[Opening DATASET CONTENT section]

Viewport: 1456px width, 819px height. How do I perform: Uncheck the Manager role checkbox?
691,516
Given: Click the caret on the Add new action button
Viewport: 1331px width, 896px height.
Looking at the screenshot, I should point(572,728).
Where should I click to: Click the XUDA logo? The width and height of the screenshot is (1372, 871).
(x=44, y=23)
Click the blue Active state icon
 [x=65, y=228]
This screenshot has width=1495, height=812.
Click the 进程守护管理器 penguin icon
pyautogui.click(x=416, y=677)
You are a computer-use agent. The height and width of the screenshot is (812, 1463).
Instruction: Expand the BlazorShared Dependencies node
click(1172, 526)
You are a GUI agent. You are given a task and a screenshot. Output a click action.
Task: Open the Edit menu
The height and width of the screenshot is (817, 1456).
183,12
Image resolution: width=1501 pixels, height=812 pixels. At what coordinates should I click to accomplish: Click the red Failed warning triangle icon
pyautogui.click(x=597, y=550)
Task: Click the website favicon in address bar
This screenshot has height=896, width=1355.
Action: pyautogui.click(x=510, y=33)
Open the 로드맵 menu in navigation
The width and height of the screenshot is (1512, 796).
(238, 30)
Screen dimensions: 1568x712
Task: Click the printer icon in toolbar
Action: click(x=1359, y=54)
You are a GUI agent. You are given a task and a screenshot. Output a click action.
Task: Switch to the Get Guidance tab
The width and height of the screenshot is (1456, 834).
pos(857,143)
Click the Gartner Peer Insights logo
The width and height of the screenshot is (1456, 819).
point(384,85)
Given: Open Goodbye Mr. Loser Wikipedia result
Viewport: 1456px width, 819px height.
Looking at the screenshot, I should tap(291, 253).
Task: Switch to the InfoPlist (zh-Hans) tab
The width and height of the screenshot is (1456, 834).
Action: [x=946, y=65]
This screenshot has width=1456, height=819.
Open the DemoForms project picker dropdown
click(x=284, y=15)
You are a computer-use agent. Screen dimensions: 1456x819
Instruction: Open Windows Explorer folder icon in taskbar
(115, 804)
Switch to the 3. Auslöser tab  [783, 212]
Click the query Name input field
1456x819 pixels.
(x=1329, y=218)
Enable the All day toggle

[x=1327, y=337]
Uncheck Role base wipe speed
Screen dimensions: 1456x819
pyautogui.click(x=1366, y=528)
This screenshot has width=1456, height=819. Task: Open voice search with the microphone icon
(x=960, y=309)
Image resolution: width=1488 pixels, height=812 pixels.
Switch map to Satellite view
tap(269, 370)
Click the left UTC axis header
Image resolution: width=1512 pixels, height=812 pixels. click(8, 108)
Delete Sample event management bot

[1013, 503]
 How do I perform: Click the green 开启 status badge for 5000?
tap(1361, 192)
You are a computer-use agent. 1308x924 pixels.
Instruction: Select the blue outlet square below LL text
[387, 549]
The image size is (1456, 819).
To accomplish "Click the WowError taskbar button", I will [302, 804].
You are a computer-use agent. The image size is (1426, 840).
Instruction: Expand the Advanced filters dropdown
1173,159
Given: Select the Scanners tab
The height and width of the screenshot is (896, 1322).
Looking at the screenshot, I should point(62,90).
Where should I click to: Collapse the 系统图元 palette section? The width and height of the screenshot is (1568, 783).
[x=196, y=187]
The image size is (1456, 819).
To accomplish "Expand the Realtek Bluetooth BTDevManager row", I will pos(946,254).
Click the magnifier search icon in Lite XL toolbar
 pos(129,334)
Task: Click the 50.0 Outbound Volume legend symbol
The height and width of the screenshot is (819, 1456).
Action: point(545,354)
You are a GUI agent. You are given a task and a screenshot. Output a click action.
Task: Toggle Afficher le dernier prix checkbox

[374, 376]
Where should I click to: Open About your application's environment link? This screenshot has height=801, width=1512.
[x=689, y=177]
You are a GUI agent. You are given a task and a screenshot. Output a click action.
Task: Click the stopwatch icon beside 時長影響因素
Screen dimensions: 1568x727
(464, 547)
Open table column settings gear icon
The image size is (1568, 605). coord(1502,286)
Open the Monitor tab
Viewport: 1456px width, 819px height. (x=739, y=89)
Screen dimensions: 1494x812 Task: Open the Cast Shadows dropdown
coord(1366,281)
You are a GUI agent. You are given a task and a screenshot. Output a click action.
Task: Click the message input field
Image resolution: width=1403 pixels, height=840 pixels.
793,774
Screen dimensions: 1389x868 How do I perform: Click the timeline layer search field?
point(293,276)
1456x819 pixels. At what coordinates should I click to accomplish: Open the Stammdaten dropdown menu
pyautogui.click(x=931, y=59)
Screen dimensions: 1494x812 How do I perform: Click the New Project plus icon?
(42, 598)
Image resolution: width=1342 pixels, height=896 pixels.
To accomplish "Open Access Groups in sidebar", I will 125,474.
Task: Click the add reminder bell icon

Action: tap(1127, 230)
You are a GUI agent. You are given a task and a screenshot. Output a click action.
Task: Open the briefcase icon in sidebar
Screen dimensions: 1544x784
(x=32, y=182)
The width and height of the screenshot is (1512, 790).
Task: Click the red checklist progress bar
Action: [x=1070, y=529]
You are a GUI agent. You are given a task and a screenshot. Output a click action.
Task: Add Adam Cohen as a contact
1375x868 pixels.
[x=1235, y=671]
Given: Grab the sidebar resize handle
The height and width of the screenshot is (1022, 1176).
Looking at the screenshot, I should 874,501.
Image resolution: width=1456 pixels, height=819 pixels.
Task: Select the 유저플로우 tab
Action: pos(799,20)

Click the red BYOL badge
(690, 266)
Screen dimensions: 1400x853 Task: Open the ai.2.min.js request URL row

[Closing DATASET CONTENT section]

TO DO: Please go through the entries and show every line with the word "button".

TASK SOLUTION:
Given: Click the caret on the Add new action button
To accomplish "Click the WowError taskbar button", I will [302, 804].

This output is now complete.